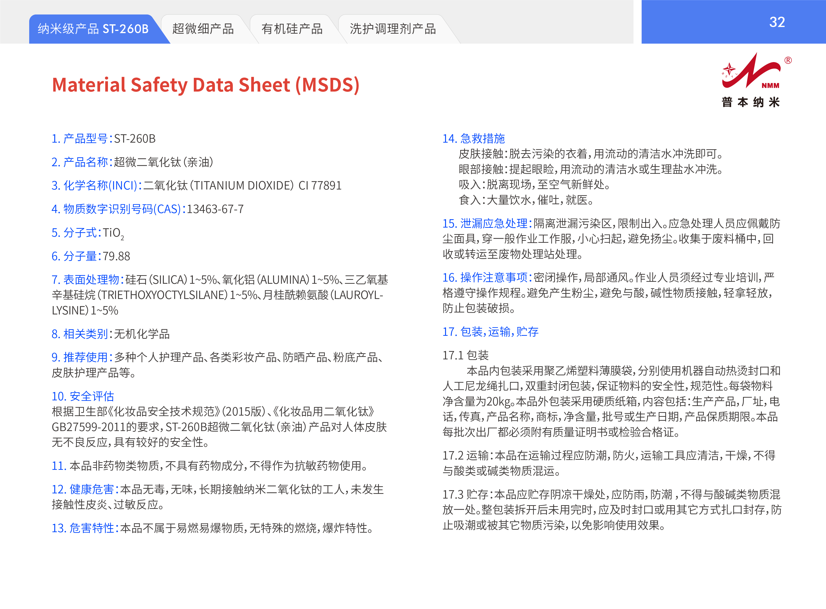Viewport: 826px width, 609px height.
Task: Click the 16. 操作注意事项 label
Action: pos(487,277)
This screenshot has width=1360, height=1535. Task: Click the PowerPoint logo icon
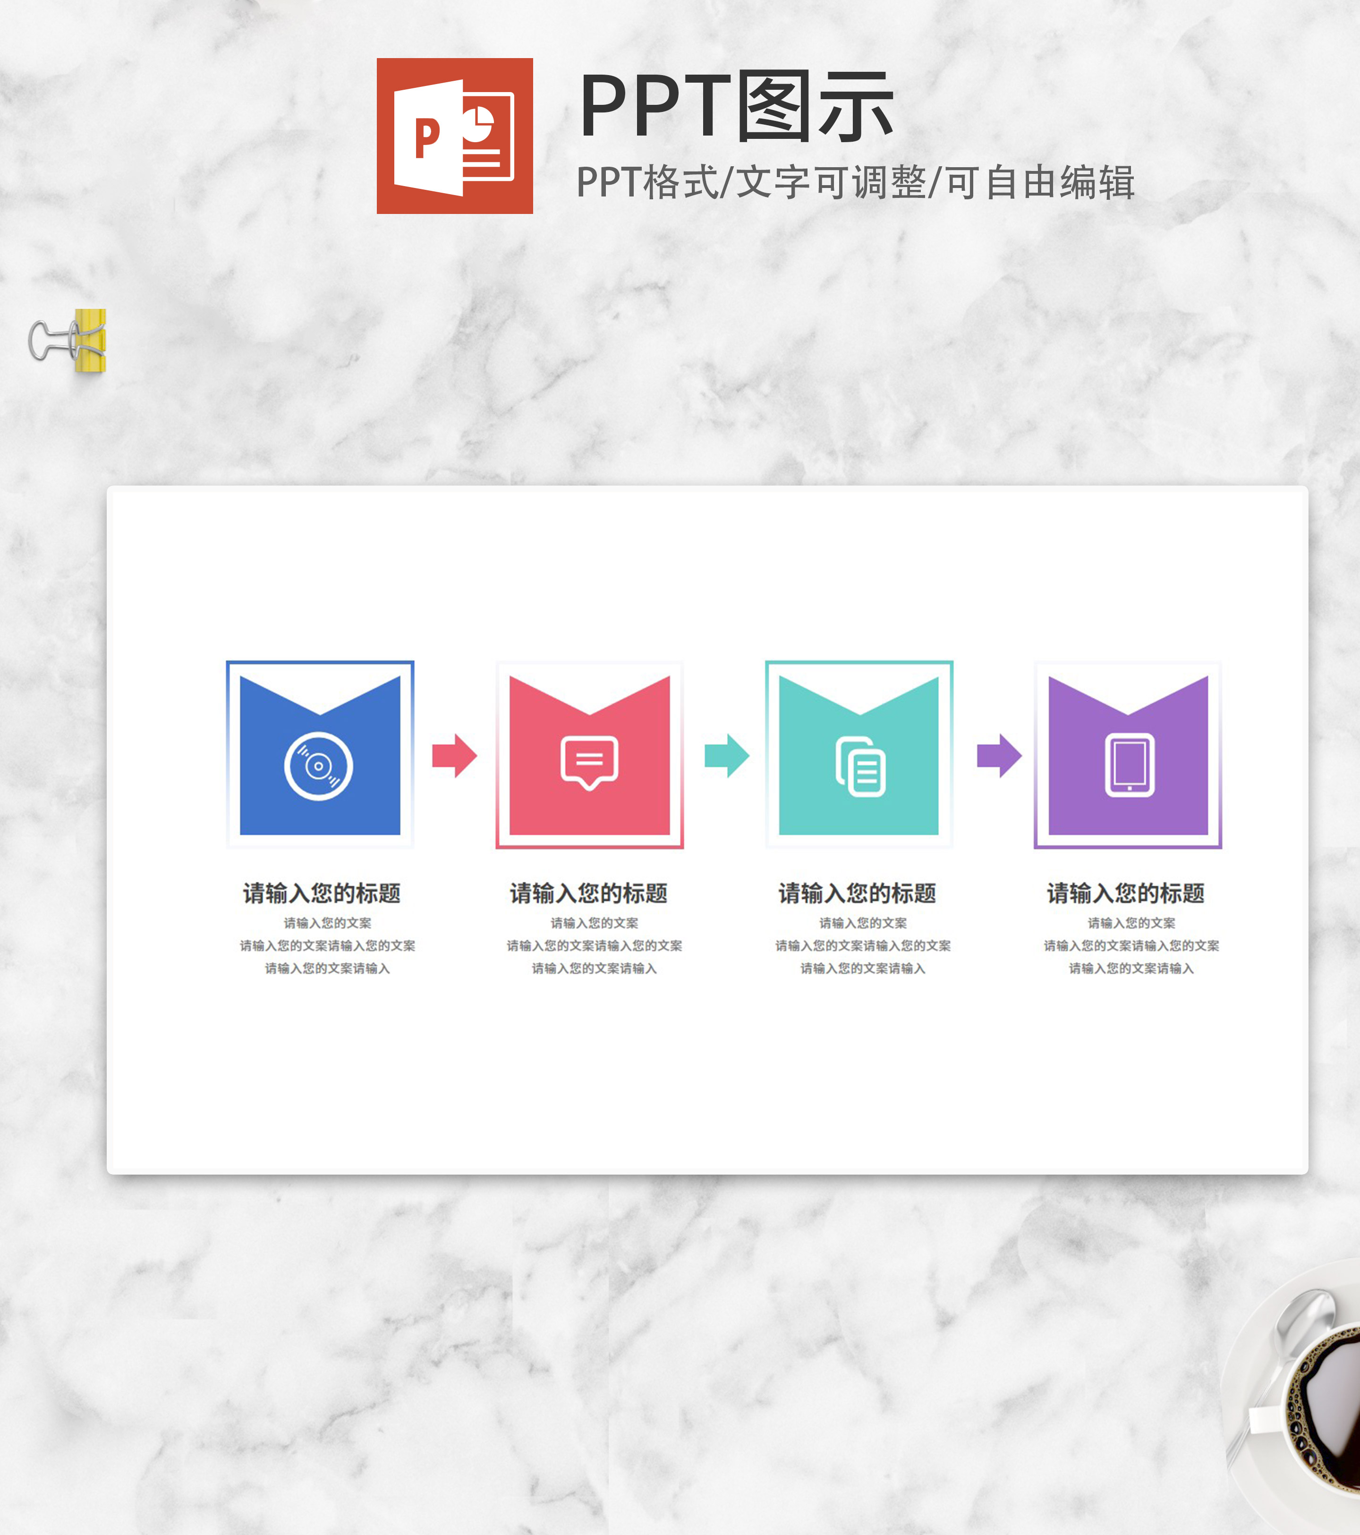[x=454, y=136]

▶ AIM OF THE EXERCISE:
Copy exactly what appears from the line holding "This screenshot has" to the end of the material, keeping both end lines. Pictures are not part of the copy.

▶ RESPONSE:
This screenshot has width=1360, height=1535. Task: Click the PowerPoint logo icon
[x=454, y=136]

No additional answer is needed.